Clip description
In this dramatised scenario, Shirley displays signs of dengue fever and a doctor explains to Shirley and her mother the dangers. Next, the doctor leaves as Shirley plays on a swing in her garden. Inside his office, the doctor explains to Shirley the origins of infectious diseases and the mosquito’s part in spreading dengue fever. In response, they clean up the garden and spray insecticide.
Please note: sections of the soundtrack are mute, and some shots may be out of sequence.
Curator’s notes
The Second World War forms the backdrop of this clip. A photograph of a man in uniform (Shirley’s absent father) is clearly visible on the mantelpiece as the doctor talks to Shirley’s mother. Later, the doctor says to Shirley, 'as your father’s away fighting one war, we’ll go and start a war in your garden’. This aligns the public health message of the film with the domestic war effort.
Some of the shots in this clip seem to be out of sequence, most obviously where Shirley gets bitten by a mosquito directly after she is in bed with dengue, and where the doctor leaves a recovered Shirley in the garden.
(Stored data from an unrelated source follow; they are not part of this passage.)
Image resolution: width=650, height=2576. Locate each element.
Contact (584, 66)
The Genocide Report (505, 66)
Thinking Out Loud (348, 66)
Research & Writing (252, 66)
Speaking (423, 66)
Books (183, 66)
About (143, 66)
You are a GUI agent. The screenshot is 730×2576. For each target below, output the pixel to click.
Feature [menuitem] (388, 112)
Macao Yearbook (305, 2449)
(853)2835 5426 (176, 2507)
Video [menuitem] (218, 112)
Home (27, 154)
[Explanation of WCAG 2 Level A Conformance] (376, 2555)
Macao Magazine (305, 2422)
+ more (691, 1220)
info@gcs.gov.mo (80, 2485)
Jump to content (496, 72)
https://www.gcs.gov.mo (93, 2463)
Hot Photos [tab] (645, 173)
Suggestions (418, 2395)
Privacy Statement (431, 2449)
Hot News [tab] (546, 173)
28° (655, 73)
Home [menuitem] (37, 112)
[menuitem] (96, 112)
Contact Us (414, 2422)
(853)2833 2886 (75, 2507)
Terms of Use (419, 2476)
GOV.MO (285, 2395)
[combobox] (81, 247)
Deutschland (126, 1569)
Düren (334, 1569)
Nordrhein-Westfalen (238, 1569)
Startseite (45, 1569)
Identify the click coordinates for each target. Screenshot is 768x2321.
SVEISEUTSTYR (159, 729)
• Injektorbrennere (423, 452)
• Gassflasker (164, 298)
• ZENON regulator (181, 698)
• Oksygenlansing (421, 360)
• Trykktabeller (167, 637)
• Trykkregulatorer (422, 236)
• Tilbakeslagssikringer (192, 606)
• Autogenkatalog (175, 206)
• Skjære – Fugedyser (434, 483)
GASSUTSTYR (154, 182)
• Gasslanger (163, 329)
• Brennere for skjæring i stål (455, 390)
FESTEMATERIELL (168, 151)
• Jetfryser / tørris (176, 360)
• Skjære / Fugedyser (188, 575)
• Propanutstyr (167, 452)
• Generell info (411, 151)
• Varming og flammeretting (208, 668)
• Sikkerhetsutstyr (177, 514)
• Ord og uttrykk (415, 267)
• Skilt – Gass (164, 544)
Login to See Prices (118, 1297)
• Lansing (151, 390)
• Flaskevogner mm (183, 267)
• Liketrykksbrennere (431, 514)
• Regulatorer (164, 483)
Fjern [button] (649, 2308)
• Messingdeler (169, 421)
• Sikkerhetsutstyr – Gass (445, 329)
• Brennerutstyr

Although Shirley looks through the microscope in this clip, we don’t see the extraordinary micro-photography of the mosquito and its larvae until the end of the film.
As well as highlighting the importance of editing in constructing a coherent narrative, this is an example of archival footage that has been re-cut after its theatrical release. Without knowing this particular print’s history (such as where it screened and the condition in which it was originally found before being deposited with the National Film and Sound Archive), it is difficult to know why the shots ended up in the order they appear in this clip.